>> BEGIN MATERIAL PROVIDED

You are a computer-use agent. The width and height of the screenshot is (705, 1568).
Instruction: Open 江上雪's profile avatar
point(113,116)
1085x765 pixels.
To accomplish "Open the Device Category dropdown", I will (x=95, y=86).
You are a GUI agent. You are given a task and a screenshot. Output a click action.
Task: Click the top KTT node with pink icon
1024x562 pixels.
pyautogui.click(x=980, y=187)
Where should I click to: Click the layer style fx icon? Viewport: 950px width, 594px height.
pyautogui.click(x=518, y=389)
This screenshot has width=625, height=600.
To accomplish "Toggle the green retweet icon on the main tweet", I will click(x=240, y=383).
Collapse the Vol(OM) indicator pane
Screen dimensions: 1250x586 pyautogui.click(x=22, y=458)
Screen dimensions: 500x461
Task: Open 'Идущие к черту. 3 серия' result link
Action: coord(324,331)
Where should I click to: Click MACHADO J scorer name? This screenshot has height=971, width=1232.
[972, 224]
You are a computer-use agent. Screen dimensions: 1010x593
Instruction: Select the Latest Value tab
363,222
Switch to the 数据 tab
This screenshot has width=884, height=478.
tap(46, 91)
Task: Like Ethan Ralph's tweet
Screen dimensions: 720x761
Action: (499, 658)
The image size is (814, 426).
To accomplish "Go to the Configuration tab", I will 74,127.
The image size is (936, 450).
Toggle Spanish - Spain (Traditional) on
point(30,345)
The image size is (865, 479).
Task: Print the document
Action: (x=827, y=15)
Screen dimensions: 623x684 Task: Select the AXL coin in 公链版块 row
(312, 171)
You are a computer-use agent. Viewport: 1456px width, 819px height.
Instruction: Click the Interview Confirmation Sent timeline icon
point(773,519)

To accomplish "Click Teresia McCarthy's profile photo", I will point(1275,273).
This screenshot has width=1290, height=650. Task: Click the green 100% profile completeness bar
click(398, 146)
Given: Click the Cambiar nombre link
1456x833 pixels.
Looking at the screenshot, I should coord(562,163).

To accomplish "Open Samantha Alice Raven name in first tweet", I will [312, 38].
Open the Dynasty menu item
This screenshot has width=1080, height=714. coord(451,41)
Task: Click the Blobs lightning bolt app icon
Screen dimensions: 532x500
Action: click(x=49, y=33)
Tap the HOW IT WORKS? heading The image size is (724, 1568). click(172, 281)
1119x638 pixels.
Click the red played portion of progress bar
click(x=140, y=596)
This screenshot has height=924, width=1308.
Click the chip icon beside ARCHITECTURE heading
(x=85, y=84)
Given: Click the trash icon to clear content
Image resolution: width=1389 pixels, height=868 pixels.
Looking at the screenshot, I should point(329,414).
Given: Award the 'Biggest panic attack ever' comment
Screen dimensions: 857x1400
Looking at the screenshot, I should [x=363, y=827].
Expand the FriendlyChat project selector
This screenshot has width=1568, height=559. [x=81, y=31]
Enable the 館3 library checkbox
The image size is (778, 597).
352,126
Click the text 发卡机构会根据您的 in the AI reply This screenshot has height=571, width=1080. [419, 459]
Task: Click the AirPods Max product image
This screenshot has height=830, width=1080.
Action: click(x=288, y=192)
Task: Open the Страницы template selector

>> END MATERIAL PROVIDED

YOUR OBJECTIVE: Reproduce every entry above verbatim, line for line, without altering any character.

ANSWER TO THE PROBLEM:
You are a computer-use agent. The width and height of the screenshot is (705, 1568).
Instruction: Open 江上雪's profile avatar
point(113,116)
1085x765 pixels.
To accomplish "Open the Device Category dropdown", I will (x=95, y=86).
You are a GUI agent. You are given a task and a screenshot. Output a click action.
Task: Click the top KTT node with pink icon
1024x562 pixels.
pyautogui.click(x=980, y=187)
Where should I click to: Click the layer style fx icon? Viewport: 950px width, 594px height.
pyautogui.click(x=518, y=389)
This screenshot has width=625, height=600.
To accomplish "Toggle the green retweet icon on the main tweet", I will click(x=240, y=383).
Collapse the Vol(OM) indicator pane
Screen dimensions: 1250x586 pyautogui.click(x=22, y=458)
Screen dimensions: 500x461
Task: Open 'Идущие к черту. 3 серия' result link
Action: coord(324,331)
Where should I click to: Click MACHADO J scorer name? This screenshot has height=971, width=1232.
[972, 224]
You are a computer-use agent. Screen dimensions: 1010x593
Instruction: Select the Latest Value tab
363,222
Switch to the 数据 tab
This screenshot has width=884, height=478.
tap(46, 91)
Task: Like Ethan Ralph's tweet
Screen dimensions: 720x761
Action: (499, 658)
The image size is (814, 426).
To accomplish "Go to the Configuration tab", I will 74,127.
The image size is (936, 450).
Toggle Spanish - Spain (Traditional) on
point(30,345)
The image size is (865, 479).
Task: Print the document
Action: (x=827, y=15)
Screen dimensions: 623x684 Task: Select the AXL coin in 公链版块 row
(312, 171)
You are a computer-use agent. Viewport: 1456px width, 819px height.
Instruction: Click the Interview Confirmation Sent timeline icon
point(773,519)

To accomplish "Click Teresia McCarthy's profile photo", I will point(1275,273).
This screenshot has width=1290, height=650. Task: Click the green 100% profile completeness bar
click(398, 146)
Given: Click the Cambiar nombre link
1456x833 pixels.
Looking at the screenshot, I should coord(562,163).

To accomplish "Open Samantha Alice Raven name in first tweet", I will [312, 38].
Open the Dynasty menu item
This screenshot has width=1080, height=714. coord(451,41)
Task: Click the Blobs lightning bolt app icon
Screen dimensions: 532x500
Action: click(x=49, y=33)
Tap the HOW IT WORKS? heading The image size is (724, 1568). click(172, 281)
1119x638 pixels.
Click the red played portion of progress bar
click(x=140, y=596)
This screenshot has height=924, width=1308.
Click the chip icon beside ARCHITECTURE heading
(x=85, y=84)
Given: Click the trash icon to clear content
Image resolution: width=1389 pixels, height=868 pixels.
Looking at the screenshot, I should point(329,414).
Given: Award the 'Biggest panic attack ever' comment
Screen dimensions: 857x1400
Looking at the screenshot, I should [x=363, y=827].
Expand the FriendlyChat project selector
This screenshot has width=1568, height=559. [x=81, y=31]
Enable the 館3 library checkbox
The image size is (778, 597).
352,126
Click the text 发卡机构会根据您的 in the AI reply This screenshot has height=571, width=1080. [419, 459]
Task: Click the AirPods Max product image
This screenshot has height=830, width=1080.
Action: click(x=288, y=192)
Task: Open the Страницы template selector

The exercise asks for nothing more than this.